BEGIN Raw data

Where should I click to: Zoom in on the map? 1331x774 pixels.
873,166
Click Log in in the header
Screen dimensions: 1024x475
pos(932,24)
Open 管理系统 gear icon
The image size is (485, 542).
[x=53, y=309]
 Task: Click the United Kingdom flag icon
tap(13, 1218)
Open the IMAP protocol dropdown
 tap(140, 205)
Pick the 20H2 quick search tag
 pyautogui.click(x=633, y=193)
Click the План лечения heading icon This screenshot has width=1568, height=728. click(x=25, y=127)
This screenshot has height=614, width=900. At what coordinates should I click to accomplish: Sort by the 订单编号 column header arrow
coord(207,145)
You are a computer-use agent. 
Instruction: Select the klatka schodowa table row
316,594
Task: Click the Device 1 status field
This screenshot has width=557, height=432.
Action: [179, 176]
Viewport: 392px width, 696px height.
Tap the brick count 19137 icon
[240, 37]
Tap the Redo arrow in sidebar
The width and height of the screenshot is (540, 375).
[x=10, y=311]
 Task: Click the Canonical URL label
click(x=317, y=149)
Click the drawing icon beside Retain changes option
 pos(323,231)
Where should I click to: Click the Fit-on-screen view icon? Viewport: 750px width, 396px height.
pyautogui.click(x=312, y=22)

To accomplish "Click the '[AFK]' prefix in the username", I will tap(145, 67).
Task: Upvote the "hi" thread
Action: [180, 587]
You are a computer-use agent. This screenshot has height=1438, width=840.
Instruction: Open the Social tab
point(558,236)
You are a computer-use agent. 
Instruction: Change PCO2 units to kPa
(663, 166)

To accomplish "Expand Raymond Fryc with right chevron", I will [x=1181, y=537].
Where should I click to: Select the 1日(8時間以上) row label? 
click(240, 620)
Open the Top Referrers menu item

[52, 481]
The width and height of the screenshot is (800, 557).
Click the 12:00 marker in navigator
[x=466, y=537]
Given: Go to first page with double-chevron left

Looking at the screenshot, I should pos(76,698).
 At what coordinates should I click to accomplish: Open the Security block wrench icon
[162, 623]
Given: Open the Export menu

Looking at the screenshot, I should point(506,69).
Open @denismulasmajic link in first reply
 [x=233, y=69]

END Raw data

• _Task brief_
Return every entry exactly; no line may be missing.

• _Answer for the task_
Where should I click to: Zoom in on the map? 1331x774 pixels.
873,166
Click Log in in the header
Screen dimensions: 1024x475
pos(932,24)
Open 管理系统 gear icon
The image size is (485, 542).
[x=53, y=309]
 Task: Click the United Kingdom flag icon
tap(13, 1218)
Open the IMAP protocol dropdown
 tap(140, 205)
Pick the 20H2 quick search tag
 pyautogui.click(x=633, y=193)
Click the План лечения heading icon This screenshot has width=1568, height=728. click(x=25, y=127)
This screenshot has height=614, width=900. At what coordinates should I click to accomplish: Sort by the 订单编号 column header arrow
coord(207,145)
You are a computer-use agent. 
Instruction: Select the klatka schodowa table row
316,594
Task: Click the Device 1 status field
This screenshot has width=557, height=432.
Action: [179, 176]
Viewport: 392px width, 696px height.
Tap the brick count 19137 icon
[240, 37]
Tap the Redo arrow in sidebar
The width and height of the screenshot is (540, 375).
[x=10, y=311]
 Task: Click the Canonical URL label
click(x=317, y=149)
Click the drawing icon beside Retain changes option
 pos(323,231)
Where should I click to: Click the Fit-on-screen view icon? Viewport: 750px width, 396px height.
pyautogui.click(x=312, y=22)

To accomplish "Click the '[AFK]' prefix in the username", I will tap(145, 67).
Task: Upvote the "hi" thread
Action: [180, 587]
You are a computer-use agent. This screenshot has height=1438, width=840.
Instruction: Open the Social tab
point(558,236)
You are a computer-use agent. 
Instruction: Change PCO2 units to kPa
(663, 166)

To accomplish "Expand Raymond Fryc with right chevron", I will [x=1181, y=537].
Where should I click to: Select the 1日(8時間以上) row label? 
click(240, 620)
Open the Top Referrers menu item

[52, 481]
The width and height of the screenshot is (800, 557).
Click the 12:00 marker in navigator
[x=466, y=537]
Given: Go to first page with double-chevron left

Looking at the screenshot, I should pos(76,698).
 At what coordinates should I click to accomplish: Open the Security block wrench icon
[162, 623]
Given: Open the Export menu

Looking at the screenshot, I should point(506,69).
Open @denismulasmajic link in first reply
 [x=233, y=69]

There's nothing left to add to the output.